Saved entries
»»
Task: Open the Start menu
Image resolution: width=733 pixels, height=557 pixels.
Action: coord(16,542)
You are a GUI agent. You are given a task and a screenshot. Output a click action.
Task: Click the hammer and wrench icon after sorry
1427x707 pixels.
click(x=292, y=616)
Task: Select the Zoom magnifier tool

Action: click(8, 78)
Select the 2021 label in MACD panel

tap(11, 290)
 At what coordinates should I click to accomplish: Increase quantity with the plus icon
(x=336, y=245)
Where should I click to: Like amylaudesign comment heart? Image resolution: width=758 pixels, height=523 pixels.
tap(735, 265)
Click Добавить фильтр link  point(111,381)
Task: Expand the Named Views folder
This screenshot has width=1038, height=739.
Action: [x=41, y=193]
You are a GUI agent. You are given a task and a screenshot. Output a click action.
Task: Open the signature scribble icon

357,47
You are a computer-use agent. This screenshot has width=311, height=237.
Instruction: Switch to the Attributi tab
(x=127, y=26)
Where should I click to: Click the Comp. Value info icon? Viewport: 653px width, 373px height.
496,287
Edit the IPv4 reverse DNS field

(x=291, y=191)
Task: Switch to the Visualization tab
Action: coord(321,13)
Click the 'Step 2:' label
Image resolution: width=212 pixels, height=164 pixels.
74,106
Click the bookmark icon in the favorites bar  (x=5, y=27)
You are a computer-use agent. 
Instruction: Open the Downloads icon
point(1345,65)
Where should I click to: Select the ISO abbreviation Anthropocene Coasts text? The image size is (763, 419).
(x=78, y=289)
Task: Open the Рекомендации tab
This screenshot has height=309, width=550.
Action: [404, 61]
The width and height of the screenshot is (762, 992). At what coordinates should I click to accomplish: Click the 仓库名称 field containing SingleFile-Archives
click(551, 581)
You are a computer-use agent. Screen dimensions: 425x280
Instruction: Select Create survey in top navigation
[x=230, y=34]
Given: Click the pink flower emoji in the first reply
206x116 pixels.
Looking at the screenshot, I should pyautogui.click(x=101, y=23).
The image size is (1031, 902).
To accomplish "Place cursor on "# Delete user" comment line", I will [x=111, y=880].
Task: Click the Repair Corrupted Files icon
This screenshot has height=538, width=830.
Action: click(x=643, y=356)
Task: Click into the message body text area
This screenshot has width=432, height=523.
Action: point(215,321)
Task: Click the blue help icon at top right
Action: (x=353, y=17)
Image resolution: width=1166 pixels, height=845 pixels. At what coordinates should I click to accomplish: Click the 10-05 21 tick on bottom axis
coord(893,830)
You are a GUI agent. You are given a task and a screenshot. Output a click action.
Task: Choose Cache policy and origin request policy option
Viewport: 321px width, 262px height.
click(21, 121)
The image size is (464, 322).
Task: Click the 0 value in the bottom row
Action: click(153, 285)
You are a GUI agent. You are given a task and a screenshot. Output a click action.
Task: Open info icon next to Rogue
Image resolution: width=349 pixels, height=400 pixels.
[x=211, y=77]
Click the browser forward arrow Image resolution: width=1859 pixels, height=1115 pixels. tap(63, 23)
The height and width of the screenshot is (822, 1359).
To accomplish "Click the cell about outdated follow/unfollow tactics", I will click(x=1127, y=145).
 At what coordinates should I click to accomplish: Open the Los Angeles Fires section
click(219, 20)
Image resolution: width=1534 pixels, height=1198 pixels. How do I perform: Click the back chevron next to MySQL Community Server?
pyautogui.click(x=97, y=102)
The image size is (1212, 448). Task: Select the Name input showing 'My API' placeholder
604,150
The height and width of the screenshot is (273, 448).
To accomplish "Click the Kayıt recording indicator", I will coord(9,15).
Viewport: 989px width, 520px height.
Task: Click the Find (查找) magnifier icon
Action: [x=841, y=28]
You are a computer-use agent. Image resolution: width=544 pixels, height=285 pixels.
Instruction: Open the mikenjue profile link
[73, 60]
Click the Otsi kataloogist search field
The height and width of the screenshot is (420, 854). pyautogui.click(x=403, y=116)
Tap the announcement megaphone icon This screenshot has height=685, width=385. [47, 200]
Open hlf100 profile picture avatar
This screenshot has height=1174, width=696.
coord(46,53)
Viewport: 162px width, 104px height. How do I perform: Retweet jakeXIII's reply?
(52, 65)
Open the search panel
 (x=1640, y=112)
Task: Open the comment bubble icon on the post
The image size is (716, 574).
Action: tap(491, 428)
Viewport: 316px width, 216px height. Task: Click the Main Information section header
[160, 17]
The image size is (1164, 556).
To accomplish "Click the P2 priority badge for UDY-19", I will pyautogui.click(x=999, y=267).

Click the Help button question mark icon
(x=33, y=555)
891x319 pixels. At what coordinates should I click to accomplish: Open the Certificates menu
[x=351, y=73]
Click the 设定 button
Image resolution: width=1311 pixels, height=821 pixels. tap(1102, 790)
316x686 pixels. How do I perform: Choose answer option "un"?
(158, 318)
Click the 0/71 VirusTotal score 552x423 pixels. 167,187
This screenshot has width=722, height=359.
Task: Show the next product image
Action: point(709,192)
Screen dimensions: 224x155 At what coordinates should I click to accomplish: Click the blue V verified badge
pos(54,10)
««
WHAT YOU ARE ASKED TO DO
Each of the entries must be written out again exactly.

SOLUTION TO THIS PROBLEM
Task: Open the Start menu
Image resolution: width=733 pixels, height=557 pixels.
Action: coord(16,542)
You are a GUI agent. You are given a task and a screenshot. Output a click action.
Task: Click the hammer and wrench icon after sorry
1427x707 pixels.
click(x=292, y=616)
Task: Select the Zoom magnifier tool

Action: click(8, 78)
Select the 2021 label in MACD panel

tap(11, 290)
 At what coordinates should I click to accomplish: Increase quantity with the plus icon
(x=336, y=245)
Where should I click to: Like amylaudesign comment heart? Image resolution: width=758 pixels, height=523 pixels.
tap(735, 265)
Click Добавить фильтр link  point(111,381)
Task: Expand the Named Views folder
This screenshot has width=1038, height=739.
Action: [x=41, y=193]
You are a GUI agent. You are given a task and a screenshot. Output a click action.
Task: Open the signature scribble icon

357,47
You are a computer-use agent. This screenshot has width=311, height=237.
Instruction: Switch to the Attributi tab
(x=127, y=26)
Where should I click to: Click the Comp. Value info icon? Viewport: 653px width, 373px height.
496,287
Edit the IPv4 reverse DNS field

(x=291, y=191)
Task: Switch to the Visualization tab
Action: coord(321,13)
Click the 'Step 2:' label
Image resolution: width=212 pixels, height=164 pixels.
74,106
Click the bookmark icon in the favorites bar  (x=5, y=27)
You are a computer-use agent. 
Instruction: Open the Downloads icon
point(1345,65)
Where should I click to: Select the ISO abbreviation Anthropocene Coasts text? The image size is (763, 419).
(x=78, y=289)
Task: Open the Рекомендации tab
This screenshot has height=309, width=550.
Action: [404, 61]
The width and height of the screenshot is (762, 992). At what coordinates should I click to accomplish: Click the 仓库名称 field containing SingleFile-Archives
click(551, 581)
You are a computer-use agent. Screen dimensions: 425x280
Instruction: Select Create survey in top navigation
[x=230, y=34]
Given: Click the pink flower emoji in the first reply
206x116 pixels.
Looking at the screenshot, I should pyautogui.click(x=101, y=23).
The image size is (1031, 902).
To accomplish "Place cursor on "# Delete user" comment line", I will [x=111, y=880].
Task: Click the Repair Corrupted Files icon
This screenshot has height=538, width=830.
Action: click(x=643, y=356)
Task: Click into the message body text area
This screenshot has width=432, height=523.
Action: point(215,321)
Task: Click the blue help icon at top right
Action: (x=353, y=17)
Image resolution: width=1166 pixels, height=845 pixels. At what coordinates should I click to accomplish: Click the 10-05 21 tick on bottom axis
coord(893,830)
You are a GUI agent. You are given a task and a screenshot. Output a click action.
Task: Choose Cache policy and origin request policy option
Viewport: 321px width, 262px height.
click(21, 121)
The image size is (464, 322).
Task: Click the 0 value in the bottom row
Action: click(153, 285)
You are a GUI agent. You are given a task and a screenshot. Output a click action.
Task: Open info icon next to Rogue
Image resolution: width=349 pixels, height=400 pixels.
[x=211, y=77]
Click the browser forward arrow Image resolution: width=1859 pixels, height=1115 pixels. tap(63, 23)
The height and width of the screenshot is (822, 1359).
To accomplish "Click the cell about outdated follow/unfollow tactics", I will click(x=1127, y=145).
 At what coordinates should I click to accomplish: Open the Los Angeles Fires section
click(219, 20)
Image resolution: width=1534 pixels, height=1198 pixels. How do I perform: Click the back chevron next to MySQL Community Server?
pyautogui.click(x=97, y=102)
The image size is (1212, 448). Task: Select the Name input showing 'My API' placeholder
604,150
The height and width of the screenshot is (273, 448).
To accomplish "Click the Kayıt recording indicator", I will coord(9,15).
Viewport: 989px width, 520px height.
Task: Click the Find (查找) magnifier icon
Action: [x=841, y=28]
You are a computer-use agent. Image resolution: width=544 pixels, height=285 pixels.
Instruction: Open the mikenjue profile link
[73, 60]
Click the Otsi kataloogist search field
The height and width of the screenshot is (420, 854). pyautogui.click(x=403, y=116)
Tap the announcement megaphone icon This screenshot has height=685, width=385. [47, 200]
Open hlf100 profile picture avatar
This screenshot has height=1174, width=696.
coord(46,53)
Viewport: 162px width, 104px height. How do I perform: Retweet jakeXIII's reply?
(52, 65)
Open the search panel
 (x=1640, y=112)
Task: Open the comment bubble icon on the post
The image size is (716, 574).
Action: tap(491, 428)
Viewport: 316px width, 216px height. Task: Click the Main Information section header
[160, 17]
The image size is (1164, 556).
To accomplish "Click the P2 priority badge for UDY-19", I will pyautogui.click(x=999, y=267).

Click the Help button question mark icon
(x=33, y=555)
891x319 pixels. At what coordinates should I click to accomplish: Open the Certificates menu
[x=351, y=73]
Click the 设定 button
Image resolution: width=1311 pixels, height=821 pixels. tap(1102, 790)
316x686 pixels. How do I perform: Choose answer option "un"?
(158, 318)
Click the 0/71 VirusTotal score 552x423 pixels. 167,187
This screenshot has width=722, height=359.
Task: Show the next product image
Action: point(709,192)
Screen dimensions: 224x155 At what coordinates should I click to accomplish: Click the blue V verified badge
pos(54,10)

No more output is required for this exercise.